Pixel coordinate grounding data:
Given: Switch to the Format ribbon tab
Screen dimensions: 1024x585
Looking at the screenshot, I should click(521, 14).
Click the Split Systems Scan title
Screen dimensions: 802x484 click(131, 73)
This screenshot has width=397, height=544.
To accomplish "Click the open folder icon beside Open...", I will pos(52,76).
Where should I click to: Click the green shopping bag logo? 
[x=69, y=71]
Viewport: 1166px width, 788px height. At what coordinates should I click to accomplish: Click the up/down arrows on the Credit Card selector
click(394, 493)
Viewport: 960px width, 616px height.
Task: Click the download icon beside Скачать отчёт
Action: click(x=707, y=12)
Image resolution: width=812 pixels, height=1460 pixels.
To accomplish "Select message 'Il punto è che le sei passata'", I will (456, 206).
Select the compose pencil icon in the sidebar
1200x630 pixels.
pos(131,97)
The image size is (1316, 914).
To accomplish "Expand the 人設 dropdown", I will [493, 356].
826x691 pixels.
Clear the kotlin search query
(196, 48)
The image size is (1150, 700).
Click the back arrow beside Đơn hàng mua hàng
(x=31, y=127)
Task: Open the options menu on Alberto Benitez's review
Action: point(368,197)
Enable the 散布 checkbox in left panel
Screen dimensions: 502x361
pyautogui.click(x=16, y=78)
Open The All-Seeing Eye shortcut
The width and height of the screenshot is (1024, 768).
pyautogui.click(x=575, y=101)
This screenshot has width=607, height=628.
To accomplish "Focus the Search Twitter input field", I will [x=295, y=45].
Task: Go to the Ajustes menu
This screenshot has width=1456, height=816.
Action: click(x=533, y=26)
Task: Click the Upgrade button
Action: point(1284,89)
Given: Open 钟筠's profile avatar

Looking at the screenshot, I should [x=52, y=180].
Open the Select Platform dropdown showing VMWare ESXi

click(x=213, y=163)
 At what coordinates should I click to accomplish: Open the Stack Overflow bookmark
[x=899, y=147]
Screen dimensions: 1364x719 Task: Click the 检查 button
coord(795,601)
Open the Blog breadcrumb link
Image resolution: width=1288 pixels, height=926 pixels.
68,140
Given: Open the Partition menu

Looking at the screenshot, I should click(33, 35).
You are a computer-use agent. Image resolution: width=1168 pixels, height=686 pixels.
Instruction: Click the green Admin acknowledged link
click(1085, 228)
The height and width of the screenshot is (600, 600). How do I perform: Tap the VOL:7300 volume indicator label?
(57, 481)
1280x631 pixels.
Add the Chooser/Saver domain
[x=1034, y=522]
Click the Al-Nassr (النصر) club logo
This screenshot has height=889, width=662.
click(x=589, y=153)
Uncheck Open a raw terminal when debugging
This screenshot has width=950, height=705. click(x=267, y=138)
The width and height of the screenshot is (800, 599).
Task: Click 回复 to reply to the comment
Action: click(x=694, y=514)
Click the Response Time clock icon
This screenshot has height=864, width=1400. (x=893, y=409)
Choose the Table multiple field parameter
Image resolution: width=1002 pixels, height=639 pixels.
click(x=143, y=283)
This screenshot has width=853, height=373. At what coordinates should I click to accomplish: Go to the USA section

» ABOUT THIS EXERCISE
Quote in full each line from the top of the records above through the line with "The image size is (1150, 700)."; stop after that line.

» EXERCISE RESPONSE
Given: Switch to the Format ribbon tab
Screen dimensions: 1024x585
Looking at the screenshot, I should click(521, 14).
Click the Split Systems Scan title
Screen dimensions: 802x484 click(131, 73)
This screenshot has width=397, height=544.
To accomplish "Click the open folder icon beside Open...", I will pos(52,76).
Where should I click to: Click the green shopping bag logo? 
[x=69, y=71]
Viewport: 1166px width, 788px height. At what coordinates should I click to accomplish: Click the up/down arrows on the Credit Card selector
click(394, 493)
Viewport: 960px width, 616px height.
Task: Click the download icon beside Скачать отчёт
Action: click(x=707, y=12)
Image resolution: width=812 pixels, height=1460 pixels.
To accomplish "Select message 'Il punto è che le sei passata'", I will (456, 206).
Select the compose pencil icon in the sidebar
1200x630 pixels.
pos(131,97)
The image size is (1316, 914).
To accomplish "Expand the 人設 dropdown", I will [493, 356].
826x691 pixels.
Clear the kotlin search query
(196, 48)
The image size is (1150, 700).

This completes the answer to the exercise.